# SOURCE DATA start

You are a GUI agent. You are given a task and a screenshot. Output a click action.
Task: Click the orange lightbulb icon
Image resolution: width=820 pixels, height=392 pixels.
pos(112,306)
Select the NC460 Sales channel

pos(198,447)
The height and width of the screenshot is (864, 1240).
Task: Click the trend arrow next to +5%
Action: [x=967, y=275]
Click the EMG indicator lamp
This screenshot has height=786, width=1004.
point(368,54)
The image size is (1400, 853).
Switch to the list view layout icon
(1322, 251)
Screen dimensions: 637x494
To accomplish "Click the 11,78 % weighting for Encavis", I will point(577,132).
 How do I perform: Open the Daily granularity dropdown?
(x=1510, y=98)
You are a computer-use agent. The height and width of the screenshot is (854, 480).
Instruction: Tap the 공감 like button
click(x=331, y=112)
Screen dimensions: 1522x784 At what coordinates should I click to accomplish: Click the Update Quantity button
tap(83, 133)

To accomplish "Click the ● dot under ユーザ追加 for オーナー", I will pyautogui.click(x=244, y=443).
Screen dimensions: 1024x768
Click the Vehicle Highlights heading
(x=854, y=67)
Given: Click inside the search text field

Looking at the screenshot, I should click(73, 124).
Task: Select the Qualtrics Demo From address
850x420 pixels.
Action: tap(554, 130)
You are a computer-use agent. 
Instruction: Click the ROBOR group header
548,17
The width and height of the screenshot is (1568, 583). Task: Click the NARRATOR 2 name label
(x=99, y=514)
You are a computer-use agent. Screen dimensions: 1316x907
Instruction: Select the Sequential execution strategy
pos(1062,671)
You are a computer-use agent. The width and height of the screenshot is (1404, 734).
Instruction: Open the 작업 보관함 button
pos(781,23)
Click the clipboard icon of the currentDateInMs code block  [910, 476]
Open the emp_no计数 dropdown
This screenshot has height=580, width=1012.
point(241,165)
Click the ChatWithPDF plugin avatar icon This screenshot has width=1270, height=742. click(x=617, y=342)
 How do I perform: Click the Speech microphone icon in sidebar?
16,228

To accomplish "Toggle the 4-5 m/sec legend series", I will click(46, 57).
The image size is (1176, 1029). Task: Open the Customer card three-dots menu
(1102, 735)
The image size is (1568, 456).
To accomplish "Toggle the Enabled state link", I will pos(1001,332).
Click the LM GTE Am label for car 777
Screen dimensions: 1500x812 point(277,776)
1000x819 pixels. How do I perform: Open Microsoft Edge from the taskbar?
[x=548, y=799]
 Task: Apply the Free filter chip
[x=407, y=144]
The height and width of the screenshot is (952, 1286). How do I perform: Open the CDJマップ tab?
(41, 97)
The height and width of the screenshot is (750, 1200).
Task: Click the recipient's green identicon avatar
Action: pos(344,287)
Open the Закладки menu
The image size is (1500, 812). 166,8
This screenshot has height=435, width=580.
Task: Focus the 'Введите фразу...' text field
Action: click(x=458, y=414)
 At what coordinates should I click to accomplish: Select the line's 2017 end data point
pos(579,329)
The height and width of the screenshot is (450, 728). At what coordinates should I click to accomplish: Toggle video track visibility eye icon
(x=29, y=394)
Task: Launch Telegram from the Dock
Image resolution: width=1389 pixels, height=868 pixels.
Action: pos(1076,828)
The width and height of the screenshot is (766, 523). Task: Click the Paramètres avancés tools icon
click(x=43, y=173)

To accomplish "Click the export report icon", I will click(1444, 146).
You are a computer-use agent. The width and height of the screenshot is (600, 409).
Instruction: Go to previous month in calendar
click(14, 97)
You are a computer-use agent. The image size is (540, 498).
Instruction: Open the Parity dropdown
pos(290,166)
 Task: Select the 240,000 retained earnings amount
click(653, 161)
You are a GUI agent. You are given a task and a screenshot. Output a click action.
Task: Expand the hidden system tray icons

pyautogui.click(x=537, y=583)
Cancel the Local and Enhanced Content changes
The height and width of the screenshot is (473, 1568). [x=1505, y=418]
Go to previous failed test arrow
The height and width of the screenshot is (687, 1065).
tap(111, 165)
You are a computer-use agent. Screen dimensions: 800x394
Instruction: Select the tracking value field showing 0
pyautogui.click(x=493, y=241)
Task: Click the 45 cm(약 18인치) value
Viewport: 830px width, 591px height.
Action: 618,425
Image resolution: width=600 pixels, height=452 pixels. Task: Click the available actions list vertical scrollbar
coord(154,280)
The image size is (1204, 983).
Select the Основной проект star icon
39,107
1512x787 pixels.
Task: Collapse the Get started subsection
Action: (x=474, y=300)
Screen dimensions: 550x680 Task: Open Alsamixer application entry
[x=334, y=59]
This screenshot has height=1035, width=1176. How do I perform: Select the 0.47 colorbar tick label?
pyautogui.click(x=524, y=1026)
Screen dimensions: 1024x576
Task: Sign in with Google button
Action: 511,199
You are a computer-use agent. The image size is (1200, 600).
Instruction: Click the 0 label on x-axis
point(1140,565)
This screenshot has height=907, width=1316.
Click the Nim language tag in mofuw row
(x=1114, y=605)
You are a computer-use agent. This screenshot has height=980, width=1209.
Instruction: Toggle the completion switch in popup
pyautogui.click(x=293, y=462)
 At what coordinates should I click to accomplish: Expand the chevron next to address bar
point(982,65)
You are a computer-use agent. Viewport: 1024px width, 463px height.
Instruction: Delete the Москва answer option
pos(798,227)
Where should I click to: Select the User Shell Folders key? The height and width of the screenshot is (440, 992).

# SOURCE DATA end

TASK BRIEF: Please return the lines of the listing above exactly, starting at the line that contains "Click the LM GTE Am label for car 777" and ending at the line that contains "click(653, 161)".

RESPONSE BELOW:
Click the LM GTE Am label for car 777
Screen dimensions: 1500x812 point(277,776)
1000x819 pixels. How do I perform: Open Microsoft Edge from the taskbar?
[x=548, y=799]
 Task: Apply the Free filter chip
[x=407, y=144]
The height and width of the screenshot is (952, 1286). How do I perform: Open the CDJマップ tab?
(41, 97)
The height and width of the screenshot is (750, 1200).
Task: Click the recipient's green identicon avatar
Action: pos(344,287)
Open the Закладки menu
The image size is (1500, 812). 166,8
This screenshot has height=435, width=580.
Task: Focus the 'Введите фразу...' text field
Action: click(x=458, y=414)
 At what coordinates should I click to accomplish: Select the line's 2017 end data point
pos(579,329)
The height and width of the screenshot is (450, 728). At what coordinates should I click to accomplish: Toggle video track visibility eye icon
(x=29, y=394)
Task: Launch Telegram from the Dock
Image resolution: width=1389 pixels, height=868 pixels.
Action: pos(1076,828)
The width and height of the screenshot is (766, 523). Task: Click the Paramètres avancés tools icon
click(x=43, y=173)

To accomplish "Click the export report icon", I will click(1444, 146).
You are a computer-use agent. The width and height of the screenshot is (600, 409).
Instruction: Go to previous month in calendar
click(14, 97)
You are a computer-use agent. The image size is (540, 498).
Instruction: Open the Parity dropdown
pos(290,166)
 Task: Select the 240,000 retained earnings amount
click(653, 161)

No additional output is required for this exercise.